Shayne shrugged. “I’ve stepped on a few toes. There are people around who wouldn’t mind reading my obituary. I’m adjusted to the idea-it goes with the job.”
“I take it you aren’t asking for police protection.”
“The same amount you give to ordinary citizens.” He added more seriously, “Hell, Will-you can’t give me twenty-four-hour coverage for more than a few days. You don’t have that many men to spare. I’ll have to handle it my own way.”
Gentry sighed. “And the odds are you’ll come out smelling of roses. Of course, I could put a man on you whether you like it or not, but I won’t if you’re dead set against it. To be realistic,” he added, “you generally manage to lose a tail.”
“Because I know them so well.”
“One more minute, Mike,” Gentry said as Shayne stubbed out his cigarette. “I don’t like to hear about guns going off at the Orange Bowl during a big game-it’s bad news for the tourist business. It was a pretty good effort. The guy said he wanted to take your picture, and what could you do about it, short of making a boor of yourself by smashing his equipment? But you wouldn’t like it. You wouldn’t look at the camera. Luckily for you, Rourke spotted it in time and threw his hand in front of your face, getting his wrist smashed with a thirty-two caliber slug. You came very damn close to taking that slug between the eyes.”
“I remember what happened.”
“OK-you got one of them.
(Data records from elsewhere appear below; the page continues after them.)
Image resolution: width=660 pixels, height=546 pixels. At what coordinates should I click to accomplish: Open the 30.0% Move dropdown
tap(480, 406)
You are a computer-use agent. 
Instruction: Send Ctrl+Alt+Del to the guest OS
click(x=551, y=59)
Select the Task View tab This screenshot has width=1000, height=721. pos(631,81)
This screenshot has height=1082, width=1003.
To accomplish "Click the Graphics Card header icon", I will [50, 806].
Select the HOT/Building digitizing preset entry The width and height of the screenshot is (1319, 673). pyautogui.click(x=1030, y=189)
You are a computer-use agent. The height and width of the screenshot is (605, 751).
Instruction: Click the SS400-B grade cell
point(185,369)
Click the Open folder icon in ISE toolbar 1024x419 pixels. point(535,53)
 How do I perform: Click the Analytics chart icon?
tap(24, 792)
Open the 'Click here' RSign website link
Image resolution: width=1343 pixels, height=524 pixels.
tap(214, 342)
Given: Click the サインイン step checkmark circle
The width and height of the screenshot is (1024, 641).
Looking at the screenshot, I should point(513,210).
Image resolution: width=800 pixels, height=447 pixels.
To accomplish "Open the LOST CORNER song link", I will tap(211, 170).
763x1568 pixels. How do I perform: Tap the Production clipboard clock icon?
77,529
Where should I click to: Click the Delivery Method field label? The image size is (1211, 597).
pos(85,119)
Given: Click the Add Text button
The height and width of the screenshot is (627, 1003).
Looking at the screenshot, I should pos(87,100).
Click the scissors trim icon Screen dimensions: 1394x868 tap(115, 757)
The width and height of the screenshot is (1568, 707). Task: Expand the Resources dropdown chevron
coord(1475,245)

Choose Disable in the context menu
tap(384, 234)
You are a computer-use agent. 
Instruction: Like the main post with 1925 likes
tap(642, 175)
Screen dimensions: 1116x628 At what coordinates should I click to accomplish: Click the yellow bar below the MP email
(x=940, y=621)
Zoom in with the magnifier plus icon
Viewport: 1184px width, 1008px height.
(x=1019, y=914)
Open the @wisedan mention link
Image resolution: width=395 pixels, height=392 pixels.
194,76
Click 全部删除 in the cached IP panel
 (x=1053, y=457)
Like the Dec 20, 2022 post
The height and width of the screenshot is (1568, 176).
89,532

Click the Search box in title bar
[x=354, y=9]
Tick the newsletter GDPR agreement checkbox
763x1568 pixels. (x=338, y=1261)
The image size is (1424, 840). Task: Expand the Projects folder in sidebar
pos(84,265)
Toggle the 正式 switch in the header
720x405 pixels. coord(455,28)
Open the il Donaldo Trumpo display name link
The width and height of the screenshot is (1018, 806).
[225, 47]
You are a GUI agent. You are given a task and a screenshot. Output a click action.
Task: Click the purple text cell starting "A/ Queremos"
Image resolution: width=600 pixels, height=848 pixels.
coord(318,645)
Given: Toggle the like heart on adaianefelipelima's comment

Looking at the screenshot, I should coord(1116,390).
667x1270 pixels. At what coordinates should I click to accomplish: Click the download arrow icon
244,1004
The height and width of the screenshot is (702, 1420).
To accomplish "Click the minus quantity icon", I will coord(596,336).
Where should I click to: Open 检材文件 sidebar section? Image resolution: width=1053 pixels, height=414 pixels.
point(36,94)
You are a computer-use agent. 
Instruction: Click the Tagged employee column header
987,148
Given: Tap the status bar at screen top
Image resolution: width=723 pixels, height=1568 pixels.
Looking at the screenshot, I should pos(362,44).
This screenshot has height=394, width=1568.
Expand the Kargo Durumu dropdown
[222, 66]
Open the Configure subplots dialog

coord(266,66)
You didn’t have anything else to hit him with, so you hit him with a fifty-four-passenger bus. Fine. And now you’re going to stand around with your hands in your pockets until they try again, and hope you’ll be able to counter with something equally violent and unpleasant and public. Two or three more times, and maybe they’ll get the message.”
“That’s the way it has to be, Will.”
“Speaking as a friend now, not Chief of Police. It may work. Lloyds of London might not agree with me, but I think a bookie might give you pretty good odds, say five to four. But five-to-four shots have been known to lose. If you get unlucky for a change, it won’t be any consolation to me to know that you probably want me to help carry your coffin.”
He picked up the oddly shaped Japanese camera and pressed a hidden release. The case sprang open, showing a short-barreled revolver. The muzzle fitted into a circular opening that would have been the lens aperture in a camera designed for taking pictures.
“It’s a lovely gadget,” Gentry said. “Definitely not a mass-production item. This wasn’t put together by an amateur. It was hand-tooled and manufactured as a unit. It’s a perfect assassin’s weapon, when you have to pick your man out of a crowd at close range.”
“You can get just as good results with a rusty thirty-eight from a pawnshop.”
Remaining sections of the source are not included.